# Supermarket Home Delivery & Receipts



## MrEarl (22 Nov 2015)

Hello,

I have been having a problem of late with a certain very famous supermarket that does home delivery.

In simple term, we all know the concept is that you log into your account with them online, you place your order and select an appropriate time for delivery, and thereafter your groceries get delivered.

When your groceries are delivered, you are supposed to be provided with a detailed receipt, which confirms what groceries have been delivered (or might be unavailable from your online order) and the amount you are being charged.

For two weeks running now, the retailer has provided a receipt in my personal name with multiple errors on it, indicating for example that goods I had ordered are not available and yet they are being delivered, or vice versa.  In addition, the document clearly states that I will be charged zero and is dated completely wrong (wrong date, month and year !).

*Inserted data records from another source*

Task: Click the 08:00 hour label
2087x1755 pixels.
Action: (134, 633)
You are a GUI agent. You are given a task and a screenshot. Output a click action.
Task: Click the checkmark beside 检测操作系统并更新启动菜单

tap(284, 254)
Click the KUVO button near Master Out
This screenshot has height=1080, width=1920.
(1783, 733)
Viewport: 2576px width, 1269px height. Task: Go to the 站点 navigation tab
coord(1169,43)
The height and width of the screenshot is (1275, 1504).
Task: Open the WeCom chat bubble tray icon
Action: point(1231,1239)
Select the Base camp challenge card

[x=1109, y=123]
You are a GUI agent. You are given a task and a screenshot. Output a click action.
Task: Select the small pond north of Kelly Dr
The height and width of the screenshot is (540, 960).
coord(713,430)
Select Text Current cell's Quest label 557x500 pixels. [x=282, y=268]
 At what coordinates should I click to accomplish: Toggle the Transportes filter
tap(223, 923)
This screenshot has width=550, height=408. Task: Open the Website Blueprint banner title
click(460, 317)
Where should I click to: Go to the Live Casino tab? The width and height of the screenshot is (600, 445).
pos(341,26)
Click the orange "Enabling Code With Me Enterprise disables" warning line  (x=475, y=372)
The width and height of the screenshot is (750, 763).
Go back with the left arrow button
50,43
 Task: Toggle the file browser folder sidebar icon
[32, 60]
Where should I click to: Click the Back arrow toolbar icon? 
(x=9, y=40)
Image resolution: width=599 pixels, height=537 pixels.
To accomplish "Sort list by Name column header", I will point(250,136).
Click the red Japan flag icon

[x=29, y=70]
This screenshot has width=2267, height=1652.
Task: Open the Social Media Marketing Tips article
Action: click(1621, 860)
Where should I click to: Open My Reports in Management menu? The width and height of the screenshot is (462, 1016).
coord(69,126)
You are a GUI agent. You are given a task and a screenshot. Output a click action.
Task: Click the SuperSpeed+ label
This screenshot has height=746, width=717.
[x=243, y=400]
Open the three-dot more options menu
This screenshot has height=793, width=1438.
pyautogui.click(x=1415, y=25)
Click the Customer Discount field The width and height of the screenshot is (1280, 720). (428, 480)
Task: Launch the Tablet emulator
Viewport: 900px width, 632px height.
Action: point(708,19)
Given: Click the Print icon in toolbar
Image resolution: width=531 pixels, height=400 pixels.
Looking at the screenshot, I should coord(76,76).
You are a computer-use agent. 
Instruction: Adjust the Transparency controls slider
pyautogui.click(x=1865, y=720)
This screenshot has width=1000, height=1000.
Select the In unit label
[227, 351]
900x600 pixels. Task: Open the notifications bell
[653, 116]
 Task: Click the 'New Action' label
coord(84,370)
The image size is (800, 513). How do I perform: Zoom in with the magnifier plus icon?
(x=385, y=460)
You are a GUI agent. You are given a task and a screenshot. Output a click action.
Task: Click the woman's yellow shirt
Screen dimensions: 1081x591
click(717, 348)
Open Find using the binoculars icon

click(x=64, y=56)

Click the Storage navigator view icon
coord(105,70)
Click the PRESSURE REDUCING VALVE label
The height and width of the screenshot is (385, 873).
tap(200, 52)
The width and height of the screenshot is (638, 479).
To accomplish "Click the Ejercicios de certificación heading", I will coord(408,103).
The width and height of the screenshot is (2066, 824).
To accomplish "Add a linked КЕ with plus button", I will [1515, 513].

Given this is a grocery order and quite large with the majority of items needing to be refrigerated or put in the freezer quickly, it is very difficult to keep track on exactly what has or has not been delivered (because it's a large order and there are obviously already certain grocery items in both the fridge and freezer before I put all of the new items in).

While I complained the first time, the complaint had little impact and has clearly not resulted in the problem being fixed a week later, when the problem has occurred again.

At this stage, am I being unreasonable in refusing to pay them given they continue to fail to provide an appropriate receipt, despite me having previously brought this to their attention etc ?

(Needless to say, the next step is likely to be taking my business elsewhere...)


----------



## Leo (23 Nov 2015)

Take your time to confirm every item in your order, if anything doesn't tally with the paperwork/receipt, refuse to accept it. That return to the supermarket will hit them in the pocket, and that's where they'll take notice and action, especially if more people do likewise.

Feel free to name the supermarket to see if others share your experience. Perhaps it's systematic or limited to a single store...


----------



## huskerdu (23 Nov 2015)

I get a delivery from Tesco every week and I never have problems. I wouldn't accept the level of problems you have encountered.

Every week, I am handed the list and asked if I accept everything, are the substitutions OK, is there anything I want to check and send back if I am not happy.  The receipt is always spot on. 

I don't even particularly like Tesco as a supermarket, but I find the delivery service excellent. 

I would prefer to do all the shopping myself but juggling kids and jobs, Its a compromise that I'm happy to make to get some time back, but only if the groceries are actually correct.

You are not being unreasonable.


----------



## MrEarl (23 Nov 2015)

Thank you Leo.

As I am sure you and everyone else here have guessed, it is Tesco I am talking about.

After quite a while trying to get through the freezer, fridge and presses / bathroom items, I think the receipt shows something like ten incorrect items (either items apparently not in stock and delivered, or vice versa)... thats before we get into the issue of terribly wrong date, indication of zero charge etc.

The previous week was similar to the above and other than a brief telephone apology and small offer of compensation by way of credit, nothing more has been done. A correct receipt was never issued etc.



huskerdu said:


> ...Every week, I am handed the list and asked if I accept everything, are the substitutions OK, is there anything I want to check and send back if I am not happy.  The receipt is always spot on....



Yes, that is exactly how things used to work and all good.

However, recent times, it has gone from bad to worse.  When I asked the delivery guy this week if the problems I was having were happening to anyone else, he said he'd never seen it before and yet it has happened to me more than once... he also pointed out that the receipt showed zero charge and could not tell me if I was going to be charged or not and if I was to be charged, how much it would be.


----------



## mathepac (23 Nov 2015)

Post your questions to Tesco on their Facebook page. I guarantee a quick response and resolution to your problems which may be localised.


----------